AIM:
Please reproduce the entries below word for word, leaving out none of them.

Item coordinate data:
════

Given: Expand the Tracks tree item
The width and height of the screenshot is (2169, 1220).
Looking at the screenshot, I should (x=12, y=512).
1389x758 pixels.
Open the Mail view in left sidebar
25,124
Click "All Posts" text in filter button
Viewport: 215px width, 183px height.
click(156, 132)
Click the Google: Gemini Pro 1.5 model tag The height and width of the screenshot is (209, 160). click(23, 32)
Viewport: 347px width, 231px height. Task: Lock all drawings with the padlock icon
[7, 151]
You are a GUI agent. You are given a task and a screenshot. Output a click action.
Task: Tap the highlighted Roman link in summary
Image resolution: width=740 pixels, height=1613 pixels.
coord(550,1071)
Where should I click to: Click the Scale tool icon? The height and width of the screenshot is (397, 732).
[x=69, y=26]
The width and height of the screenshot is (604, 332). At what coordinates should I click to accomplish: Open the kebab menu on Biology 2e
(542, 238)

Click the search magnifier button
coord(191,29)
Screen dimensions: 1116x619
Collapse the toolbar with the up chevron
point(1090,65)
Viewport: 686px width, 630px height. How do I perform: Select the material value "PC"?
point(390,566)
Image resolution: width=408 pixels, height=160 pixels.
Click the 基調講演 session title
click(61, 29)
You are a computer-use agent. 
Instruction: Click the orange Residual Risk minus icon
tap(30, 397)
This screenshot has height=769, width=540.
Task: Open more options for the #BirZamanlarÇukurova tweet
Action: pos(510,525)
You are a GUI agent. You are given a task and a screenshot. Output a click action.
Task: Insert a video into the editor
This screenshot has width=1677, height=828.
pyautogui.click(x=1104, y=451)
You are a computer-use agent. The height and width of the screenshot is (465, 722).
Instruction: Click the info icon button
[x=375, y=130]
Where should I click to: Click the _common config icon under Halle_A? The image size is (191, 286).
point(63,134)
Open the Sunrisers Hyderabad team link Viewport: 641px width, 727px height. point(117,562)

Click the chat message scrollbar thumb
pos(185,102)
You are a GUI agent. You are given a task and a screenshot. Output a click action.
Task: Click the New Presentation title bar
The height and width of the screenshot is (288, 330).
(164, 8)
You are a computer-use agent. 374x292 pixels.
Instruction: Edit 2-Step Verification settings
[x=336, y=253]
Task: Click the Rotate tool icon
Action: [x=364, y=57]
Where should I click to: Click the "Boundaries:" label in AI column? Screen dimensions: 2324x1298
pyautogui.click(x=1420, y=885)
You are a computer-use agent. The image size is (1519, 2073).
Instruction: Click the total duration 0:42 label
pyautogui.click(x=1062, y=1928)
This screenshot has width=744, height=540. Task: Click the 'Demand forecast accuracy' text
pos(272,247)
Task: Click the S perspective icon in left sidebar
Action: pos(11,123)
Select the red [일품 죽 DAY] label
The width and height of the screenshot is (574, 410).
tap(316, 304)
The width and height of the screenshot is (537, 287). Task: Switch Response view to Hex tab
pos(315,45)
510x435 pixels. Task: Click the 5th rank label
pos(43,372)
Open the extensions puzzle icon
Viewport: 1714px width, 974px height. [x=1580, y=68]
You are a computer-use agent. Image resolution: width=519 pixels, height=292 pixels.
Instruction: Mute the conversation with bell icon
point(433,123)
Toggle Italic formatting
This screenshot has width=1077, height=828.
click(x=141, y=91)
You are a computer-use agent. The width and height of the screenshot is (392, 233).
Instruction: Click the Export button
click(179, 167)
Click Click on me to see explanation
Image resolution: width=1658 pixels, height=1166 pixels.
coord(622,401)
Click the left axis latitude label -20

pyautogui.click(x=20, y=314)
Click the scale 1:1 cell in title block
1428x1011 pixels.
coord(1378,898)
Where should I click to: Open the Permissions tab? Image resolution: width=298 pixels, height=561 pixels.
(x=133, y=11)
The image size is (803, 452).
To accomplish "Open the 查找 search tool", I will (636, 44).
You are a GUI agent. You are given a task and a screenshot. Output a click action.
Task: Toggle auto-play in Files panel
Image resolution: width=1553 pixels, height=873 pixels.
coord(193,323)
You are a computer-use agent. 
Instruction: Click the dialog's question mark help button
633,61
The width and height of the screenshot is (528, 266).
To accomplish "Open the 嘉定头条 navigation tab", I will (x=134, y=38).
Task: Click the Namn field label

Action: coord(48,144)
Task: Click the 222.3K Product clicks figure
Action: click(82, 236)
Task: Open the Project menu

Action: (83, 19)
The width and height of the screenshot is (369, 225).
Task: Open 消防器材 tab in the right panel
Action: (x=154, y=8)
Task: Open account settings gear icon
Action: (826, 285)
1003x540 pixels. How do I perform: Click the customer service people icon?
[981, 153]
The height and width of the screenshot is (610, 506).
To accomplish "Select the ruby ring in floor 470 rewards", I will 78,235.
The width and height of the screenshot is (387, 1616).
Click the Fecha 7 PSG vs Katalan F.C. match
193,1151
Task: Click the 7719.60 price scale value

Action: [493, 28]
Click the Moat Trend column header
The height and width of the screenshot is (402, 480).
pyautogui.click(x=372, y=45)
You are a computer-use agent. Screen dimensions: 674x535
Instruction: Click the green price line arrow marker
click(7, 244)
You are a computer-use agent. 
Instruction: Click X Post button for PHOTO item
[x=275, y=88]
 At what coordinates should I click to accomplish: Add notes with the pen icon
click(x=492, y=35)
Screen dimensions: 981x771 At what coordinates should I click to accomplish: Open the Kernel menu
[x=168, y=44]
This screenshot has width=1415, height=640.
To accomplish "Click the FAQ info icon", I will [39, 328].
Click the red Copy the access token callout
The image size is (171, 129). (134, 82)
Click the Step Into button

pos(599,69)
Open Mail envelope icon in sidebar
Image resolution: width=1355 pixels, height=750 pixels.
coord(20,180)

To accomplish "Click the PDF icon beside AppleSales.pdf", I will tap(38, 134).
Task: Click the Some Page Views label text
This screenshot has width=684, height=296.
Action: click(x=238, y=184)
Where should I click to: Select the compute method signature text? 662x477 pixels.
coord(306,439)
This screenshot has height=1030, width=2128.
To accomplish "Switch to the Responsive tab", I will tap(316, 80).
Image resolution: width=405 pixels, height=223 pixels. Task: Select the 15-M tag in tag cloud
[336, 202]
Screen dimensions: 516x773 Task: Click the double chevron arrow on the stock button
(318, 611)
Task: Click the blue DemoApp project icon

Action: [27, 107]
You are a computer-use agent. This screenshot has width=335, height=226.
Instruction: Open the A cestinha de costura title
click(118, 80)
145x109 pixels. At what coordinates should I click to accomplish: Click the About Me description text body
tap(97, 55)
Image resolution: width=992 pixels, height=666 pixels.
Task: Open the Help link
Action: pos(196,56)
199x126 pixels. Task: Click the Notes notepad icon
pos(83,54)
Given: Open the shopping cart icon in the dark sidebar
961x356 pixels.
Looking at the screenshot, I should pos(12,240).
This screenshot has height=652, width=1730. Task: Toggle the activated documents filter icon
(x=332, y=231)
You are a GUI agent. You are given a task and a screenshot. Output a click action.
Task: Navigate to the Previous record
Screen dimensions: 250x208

════

RESULT OF THE TASK:
Given: Expand the Tracks tree item
The width and height of the screenshot is (2169, 1220).
Looking at the screenshot, I should (x=12, y=512).
1389x758 pixels.
Open the Mail view in left sidebar
25,124
Click "All Posts" text in filter button
Viewport: 215px width, 183px height.
click(156, 132)
Click the Google: Gemini Pro 1.5 model tag The height and width of the screenshot is (209, 160). click(23, 32)
Viewport: 347px width, 231px height. Task: Lock all drawings with the padlock icon
[7, 151]
You are a GUI agent. You are given a task and a screenshot. Output a click action.
Task: Tap the highlighted Roman link in summary
Image resolution: width=740 pixels, height=1613 pixels.
coord(550,1071)
Where should I click to: Click the Scale tool icon? The height and width of the screenshot is (397, 732).
[x=69, y=26]
The width and height of the screenshot is (604, 332). At what coordinates should I click to accomplish: Open the kebab menu on Biology 2e
(542, 238)

Click the search magnifier button
coord(191,29)
Screen dimensions: 1116x619
Collapse the toolbar with the up chevron
point(1090,65)
Viewport: 686px width, 630px height. How do I perform: Select the material value "PC"?
point(390,566)
Image resolution: width=408 pixels, height=160 pixels.
Click the 基調講演 session title
click(61, 29)
You are a computer-use agent. 
Instruction: Click the orange Residual Risk minus icon
tap(30, 397)
This screenshot has height=769, width=540.
Task: Open more options for the #BirZamanlarÇukurova tweet
Action: pos(510,525)
You are a GUI agent. You are given a task and a screenshot. Output a click action.
Task: Insert a video into the editor
This screenshot has width=1677, height=828.
pyautogui.click(x=1104, y=451)
You are a computer-use agent. The height and width of the screenshot is (465, 722).
Instruction: Click the info icon button
[x=375, y=130]
Where should I click to: Click the _common config icon under Halle_A? The image size is (191, 286).
point(63,134)
Open the Sunrisers Hyderabad team link Viewport: 641px width, 727px height. point(117,562)

Click the chat message scrollbar thumb
pos(185,102)
You are a GUI agent. You are given a task and a screenshot. Output a click action.
Task: Click the New Presentation title bar
The height and width of the screenshot is (288, 330).
(164, 8)
You are a computer-use agent. 374x292 pixels.
Instruction: Edit 2-Step Verification settings
[x=336, y=253]
Task: Click the Rotate tool icon
Action: [x=364, y=57]
Where should I click to: Click the "Boundaries:" label in AI column? Screen dimensions: 2324x1298
pyautogui.click(x=1420, y=885)
You are a computer-use agent. The image size is (1519, 2073).
Instruction: Click the total duration 0:42 label
pyautogui.click(x=1062, y=1928)
This screenshot has width=744, height=540. Task: Click the 'Demand forecast accuracy' text
pos(272,247)
Task: Click the S perspective icon in left sidebar
Action: pos(11,123)
Select the red [일품 죽 DAY] label
The width and height of the screenshot is (574, 410).
tap(316, 304)
The width and height of the screenshot is (537, 287). Task: Switch Response view to Hex tab
pos(315,45)
510x435 pixels. Task: Click the 5th rank label
pos(43,372)
Open the extensions puzzle icon
Viewport: 1714px width, 974px height. [x=1580, y=68]
You are a computer-use agent. Image resolution: width=519 pixels, height=292 pixels.
Instruction: Mute the conversation with bell icon
point(433,123)
Toggle Italic formatting
This screenshot has width=1077, height=828.
click(x=141, y=91)
You are a computer-use agent. The width and height of the screenshot is (392, 233).
Instruction: Click the Export button
click(179, 167)
Click Click on me to see explanation
Image resolution: width=1658 pixels, height=1166 pixels.
coord(622,401)
Click the left axis latitude label -20

pyautogui.click(x=20, y=314)
Click the scale 1:1 cell in title block
1428x1011 pixels.
coord(1378,898)
Where should I click to: Open the Permissions tab? Image resolution: width=298 pixels, height=561 pixels.
(x=133, y=11)
The image size is (803, 452).
To accomplish "Open the 查找 search tool", I will (636, 44).
You are a GUI agent. You are given a task and a screenshot. Output a click action.
Task: Toggle auto-play in Files panel
Image resolution: width=1553 pixels, height=873 pixels.
coord(193,323)
You are a computer-use agent. 
Instruction: Click the dialog's question mark help button
633,61
The width and height of the screenshot is (528, 266).
To accomplish "Open the 嘉定头条 navigation tab", I will (x=134, y=38).
Task: Click the Namn field label

Action: coord(48,144)
Task: Click the 222.3K Product clicks figure
Action: click(82, 236)
Task: Open the Project menu

Action: (83, 19)
The width and height of the screenshot is (369, 225).
Task: Open 消防器材 tab in the right panel
Action: (x=154, y=8)
Task: Open account settings gear icon
Action: (826, 285)
1003x540 pixels. How do I perform: Click the customer service people icon?
[981, 153]
The height and width of the screenshot is (610, 506).
To accomplish "Select the ruby ring in floor 470 rewards", I will 78,235.
The width and height of the screenshot is (387, 1616).
Click the Fecha 7 PSG vs Katalan F.C. match
193,1151
Task: Click the 7719.60 price scale value

Action: [493, 28]
Click the Moat Trend column header
The height and width of the screenshot is (402, 480).
pyautogui.click(x=372, y=45)
You are a computer-use agent. Screen dimensions: 674x535
Instruction: Click the green price line arrow marker
click(7, 244)
You are a computer-use agent. 
Instruction: Click X Post button for PHOTO item
[x=275, y=88]
 At what coordinates should I click to accomplish: Add notes with the pen icon
click(x=492, y=35)
Screen dimensions: 981x771 At what coordinates should I click to accomplish: Open the Kernel menu
[x=168, y=44]
This screenshot has width=1415, height=640.
To accomplish "Click the FAQ info icon", I will [39, 328].
Click the red Copy the access token callout
The image size is (171, 129). (134, 82)
Click the Step Into button

pos(599,69)
Open Mail envelope icon in sidebar
Image resolution: width=1355 pixels, height=750 pixels.
coord(20,180)

To accomplish "Click the PDF icon beside AppleSales.pdf", I will tap(38, 134).
Task: Click the Some Page Views label text
This screenshot has width=684, height=296.
Action: click(x=238, y=184)
Where should I click to: Select the compute method signature text? 662x477 pixels.
coord(306,439)
This screenshot has height=1030, width=2128.
To accomplish "Switch to the Responsive tab", I will tap(316, 80).
Image resolution: width=405 pixels, height=223 pixels. Task: Select the 15-M tag in tag cloud
[336, 202]
Screen dimensions: 516x773 Task: Click the double chevron arrow on the stock button
(318, 611)
Task: Click the blue DemoApp project icon

Action: [27, 107]
You are a computer-use agent. This screenshot has width=335, height=226.
Instruction: Open the A cestinha de costura title
click(118, 80)
145x109 pixels. At what coordinates should I click to accomplish: Click the About Me description text body
tap(97, 55)
Image resolution: width=992 pixels, height=666 pixels.
Task: Open the Help link
Action: pos(196,56)
199x126 pixels. Task: Click the Notes notepad icon
pos(83,54)
Given: Open the shopping cart icon in the dark sidebar
961x356 pixels.
Looking at the screenshot, I should pos(12,240).
This screenshot has height=652, width=1730. Task: Toggle the activated documents filter icon
(x=332, y=231)
You are a GUI agent. You are given a task and a screenshot. Output a click action.
Task: Navigate to the Previous record
Screen dimensions: 250x208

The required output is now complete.